The evidence, according to the CDC research, shows that its program can help people cut their risk of developing type 2 diabetes in half. One study showed that making modest lifestyle changes reduces the risk of developing type 2 diabetes by 58 percent in people with prediabetes and 71 percent in people over 60.
The CDC website lists several organizations in Maine that are now offering the Diabetes Prevention Program. Participants must be 18 or older, overweight and have prediabetes or be considered at high risk. If you’re interested, contact the individual programs for more information. Many insurances companies provide coverage — through the Communities Transforming initiative, Pen Bay’s program currently offers modest scholarships for those who can’t afford the program. They’ll be starting another year-long session in January.
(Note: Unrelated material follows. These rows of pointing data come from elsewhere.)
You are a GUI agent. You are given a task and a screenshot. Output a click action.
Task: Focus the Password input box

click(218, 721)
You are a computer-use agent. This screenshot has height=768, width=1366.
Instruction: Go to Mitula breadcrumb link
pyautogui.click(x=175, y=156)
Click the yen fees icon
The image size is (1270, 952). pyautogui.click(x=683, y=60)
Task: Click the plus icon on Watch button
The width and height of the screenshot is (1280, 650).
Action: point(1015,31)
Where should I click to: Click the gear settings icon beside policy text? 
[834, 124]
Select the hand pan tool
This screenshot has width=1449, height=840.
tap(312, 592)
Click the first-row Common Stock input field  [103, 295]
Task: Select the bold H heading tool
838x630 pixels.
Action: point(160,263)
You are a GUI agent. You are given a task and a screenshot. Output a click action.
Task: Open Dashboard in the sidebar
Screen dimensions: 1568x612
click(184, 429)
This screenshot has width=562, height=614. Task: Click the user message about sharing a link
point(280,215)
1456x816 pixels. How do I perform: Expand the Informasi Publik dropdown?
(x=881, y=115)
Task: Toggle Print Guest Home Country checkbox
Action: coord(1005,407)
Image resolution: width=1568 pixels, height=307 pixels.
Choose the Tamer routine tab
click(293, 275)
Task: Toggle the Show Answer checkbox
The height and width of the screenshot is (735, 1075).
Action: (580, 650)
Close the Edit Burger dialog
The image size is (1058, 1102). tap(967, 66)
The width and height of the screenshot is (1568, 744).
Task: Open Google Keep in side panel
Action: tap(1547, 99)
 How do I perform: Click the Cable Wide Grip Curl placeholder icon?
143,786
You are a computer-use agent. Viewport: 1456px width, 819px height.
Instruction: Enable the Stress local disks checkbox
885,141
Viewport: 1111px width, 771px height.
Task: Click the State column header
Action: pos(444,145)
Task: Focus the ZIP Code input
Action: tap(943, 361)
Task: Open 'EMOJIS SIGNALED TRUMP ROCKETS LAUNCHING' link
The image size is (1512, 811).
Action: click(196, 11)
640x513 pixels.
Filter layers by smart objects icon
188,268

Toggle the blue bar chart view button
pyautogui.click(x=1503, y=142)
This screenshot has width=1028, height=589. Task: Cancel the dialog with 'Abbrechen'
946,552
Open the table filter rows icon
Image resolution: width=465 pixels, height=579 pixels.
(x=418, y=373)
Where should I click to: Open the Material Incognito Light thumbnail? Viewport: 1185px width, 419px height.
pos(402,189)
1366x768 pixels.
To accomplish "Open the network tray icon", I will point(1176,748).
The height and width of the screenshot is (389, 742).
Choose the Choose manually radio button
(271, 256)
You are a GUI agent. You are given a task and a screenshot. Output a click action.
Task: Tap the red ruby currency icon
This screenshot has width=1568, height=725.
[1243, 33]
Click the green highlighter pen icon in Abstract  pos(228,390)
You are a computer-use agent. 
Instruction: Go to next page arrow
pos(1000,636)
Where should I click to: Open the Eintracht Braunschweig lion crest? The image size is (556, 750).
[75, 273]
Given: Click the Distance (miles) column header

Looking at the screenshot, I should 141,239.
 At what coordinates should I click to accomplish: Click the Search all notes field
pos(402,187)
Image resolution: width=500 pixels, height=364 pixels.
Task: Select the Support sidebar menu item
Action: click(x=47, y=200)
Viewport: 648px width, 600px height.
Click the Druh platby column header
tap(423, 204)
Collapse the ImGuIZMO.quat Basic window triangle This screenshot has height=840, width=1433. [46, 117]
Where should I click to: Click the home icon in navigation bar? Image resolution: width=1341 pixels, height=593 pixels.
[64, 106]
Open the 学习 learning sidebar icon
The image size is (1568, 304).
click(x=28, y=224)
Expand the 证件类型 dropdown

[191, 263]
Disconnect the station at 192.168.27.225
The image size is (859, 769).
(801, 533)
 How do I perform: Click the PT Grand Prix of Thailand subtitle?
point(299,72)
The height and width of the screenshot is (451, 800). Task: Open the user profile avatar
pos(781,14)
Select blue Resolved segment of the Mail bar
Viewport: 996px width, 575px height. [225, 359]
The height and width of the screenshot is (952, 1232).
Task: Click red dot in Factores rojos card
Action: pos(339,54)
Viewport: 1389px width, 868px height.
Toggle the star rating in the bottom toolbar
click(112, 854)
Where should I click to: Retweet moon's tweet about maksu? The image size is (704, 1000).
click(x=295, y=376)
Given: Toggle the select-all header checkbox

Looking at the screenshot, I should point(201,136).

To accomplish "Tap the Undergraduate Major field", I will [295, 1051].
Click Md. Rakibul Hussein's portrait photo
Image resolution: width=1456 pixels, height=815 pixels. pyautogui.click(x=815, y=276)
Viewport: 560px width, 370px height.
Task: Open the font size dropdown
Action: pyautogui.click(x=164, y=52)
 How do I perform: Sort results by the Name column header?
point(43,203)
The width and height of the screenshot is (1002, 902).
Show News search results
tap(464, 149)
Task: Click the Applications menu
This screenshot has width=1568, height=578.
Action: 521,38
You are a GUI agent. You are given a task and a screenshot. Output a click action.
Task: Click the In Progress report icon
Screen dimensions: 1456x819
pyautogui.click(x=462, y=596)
Eileen says the most important message she wants to leave with people is that they can prevent or delay type 2 diabetes with just modest lifestyle changes. “Diet plus exercise and weight loss,” she says. “Put them all together and they’re powerful, but even alone, each one has its own benefit. It’s just unbelievable what lifestyle can do.”
American Diabetes Association
2015 Kennebunks Tour de Cure
And speaking of lifestyle, if you ride a bike, you might be interested in participating in the 2015 Kennebunks Tour de Cure, which takes place next June 14 at the Wells Reserve at Laudholm. Done in conjunction with the American Diabetes Association, the event helps raise funds for diabetes research, education and advocacy. Tour de Cure is designed for anyone from the occasional rider to the experienced cyclist. You can choose between a 5-kilometer, 25K, 100K or 100-mile route. If you don’t ride, you can always be a volunteer.